In this section, we outline our overarching goals and the primary challenges associated with them.

## 4.1 Goals and Primary Challenges

Adapting hardware-enforced taint tracking to capability-based architectures. Our primary goal is integrating data-oblivious computation with the CHERI protection model. While it may seem straightforward to implement a data-oblivious ISA on top of an CHERI-enabled architecture, there are two key challenges to overcome. First, the CHERI architecture is intended to be applied onto conventional ISAs such as RISC-V and Arm. Bolting an existing data-oblivious ISA (§ 2.3) on top of CHERI will require invasive changes to CHERI and/or the underlying architecture making real-world adoption less realistic. Second, significant changes to the architecture will negatively impact performance.

To address these challenges, we propose enhancing the existing CHERI capability model with *blinded capabilities* which ensure data accessed through them is operated on exclusively in a data-oblivious manner. Memory managed by blinded capabilities is referred to as *blinded memory*. This avoids the need to propagate blindedness tags

to memory thus overcoming the drawbacks of simply integrating an existing data-oblivious ISA with CHERI [30, 102].
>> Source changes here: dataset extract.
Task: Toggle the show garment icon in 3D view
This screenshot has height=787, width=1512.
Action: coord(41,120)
Practical programming model for blinded capabilities. Our second goal is introducing a practical programming model for blinded capabilities. CHERI-enabled languages (CHERI C/C++ [92]) enforce memory-safety properties (§2.1) at run-time whereas data-oblivious ISAs enforce oblivious access to secret data (§5). Thus, our model must adhere to both CHERI and data-oblivious properties.
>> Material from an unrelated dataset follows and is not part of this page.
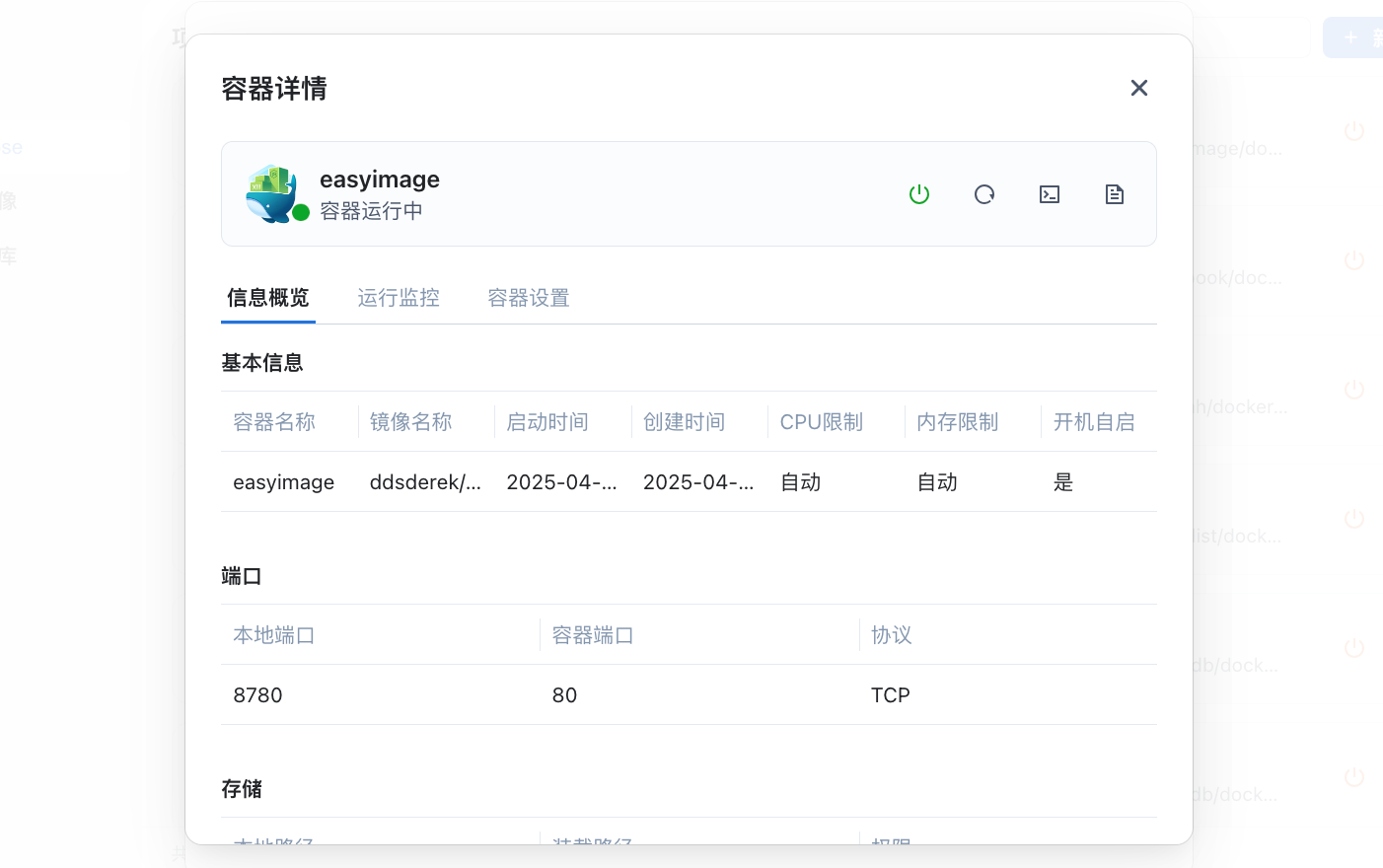
Task: Click the CPU限制 column header
Action: (x=821, y=422)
A particular challenge arises because the CHERI compiler occasionally allows memory accesses without explicit capabilities (e.g., certain stack accesses). To ensure such accesses do not target blinded memory (which would raise a hardware fault), our blinded capability-enhanced compiler must explicitly enforce that all accesses to blinded stack variables occurs through blinded capabilities. We describe this compiler enhancement further in §5 and §6.2.

## 4.2 Additional Challenges

Integrating blinded memory management with the CHERI protection model introduces several additional challenges.

Maintaining capability monotonicity. Introducing blinded capabilities adds new privileges that must align with CHERI's existing monotonicity properties. Our design considers "non-blinded" a distinct permission, which, when removed, permanently classifies a capability as a blinded capability. This upholds monotonicity—blinded capabilities cannot be promoted to regular, non-blinded capabilities. Exclusive access to blinded memory. As blinded capabilities are based on CHERI capabilities, they inherently face the revocation problem. Deallocated memory regions may still be accessible through residual capabilities, risking use-after-free vulnerabilities and inadvertent disclosure of blinded data. Our design addresses this by ensuring new blinded capabilities obtain exclusive access to newly allocated blinded memory inside the process. Thus, blinded memory cannot be subject to use-after-free conditions from residual, non-blinded capabilities to it.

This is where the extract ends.